Preocupações com Privacidade, Aspectos Legais e Tratamento de Dados
- Muitos chamam isso de um caso clássico para o “direito de eliminação” do GDPR/CCPA/VCDPA e sugerem registrar reclamações junto aos órgãos reguladores.
- Alguns argumentam que pode ser “muito ilegal” exigir a divulgação do nome real antes de permitir acesso ou exclusão, pelo menos em algumas jurisdições.
- Outros observam os incentivos de negócio da Glassdoor: mais dados de usuários “verificados” para monetizar e potencialmente cruzar com empregadores ou corretores de dados.
Padrões Obscuros e Experiências de Exclusão de Conta
- Vários usuários fazem login para excluir contas e encontram:
- Modais não dispensáveis exigindo nome, empregador, cargo e localização antes de acessar as configurações.
- Linguagem confusa entre “Desativar” e “Excluir”; loops que exigem redefinição de senha ou remoção de logins sociais.
- Fluxos que empurram fortemente o login com Google, compartilhando implicitamente nome/e-mail.
- Soluções alternativas: nomes/cargos falsos, devtools para remover modais, formulários especiais de solicitação de privacidade ou portais amplos de exclusão de tecnologia de RH.
Confiabilidade e Manipulação das Avaliações da Glassdoor
- Há uma crença generalizada de que a Glassdoor favorece fortemente empregadores que pagam:
- Alegações de que avaliações negativas podem ser removidas ou enterradas quando empresas compram planos premium, ou “sinalizadas” indefinidamente em estado pendente.

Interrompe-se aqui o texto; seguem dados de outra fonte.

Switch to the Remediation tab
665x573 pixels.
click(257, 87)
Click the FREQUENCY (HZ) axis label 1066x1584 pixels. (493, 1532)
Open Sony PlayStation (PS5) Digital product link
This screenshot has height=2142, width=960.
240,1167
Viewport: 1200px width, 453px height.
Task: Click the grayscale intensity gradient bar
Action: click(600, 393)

- Relatos de empresas inundando páginas com avaliações genéricas de 5 estrelas, às vezes vindas de RH ou agências, com moderação pouco eficaz.
- Alguns veem todas as grandes plataformas agregadoras de avaliações (Glassdoor, Yelp, Amazon, TripAdvisor, Google Maps) como cada vez mais manipuladas e com pouco sinal útil.
Questões Mais Amplas: Vigilância, Corretores de Dados e Monitoramento de Emprego
- A discussão se amplia para ferramentas que sinalizam funcionários “em risco” com base em sinais como atualizações no LinkedIn, tempo de empresa ou dados cruzados de corretores.
- As visões se dividem:
- Críticos veem isso como rastreamento invasivo, estilo “crédito social”, usado para punir ou marginalizar pessoas percebidas como propensas a sair.
- Defensores afirmam que isso é usado principalmente para retenção (aumentos, conversas, melhores atribuições), e que a aversão a risco do RH e as limitações legais de privacidade evitam abusos.
- Corretores de dados (por exemplo, Axciom, The Work Number) são citados como já agregando dados profundos de emprego e personalidade; muitos pedem regulação forte.
Alternativas e Estratégias de Adaptação
- Alguns agora evitam a Glassdoor por completo; outros excluem avaliações e contas ou obscurecem a identidade com nomes falsos e dados mínimos.
- Alternativas mencionadas: Levels.fyi, Blind, kununu, LinkedIn, boca a boca, redes pessoais e recomendações curadas por humanos — embora cada uma tenha seus próprios vieses, fraudes ou problemas de verificação.
- Sentimento geral: mais um exemplo da “enshittification” de sites comunitários antes úteis sob pressão de crescimento e monetização.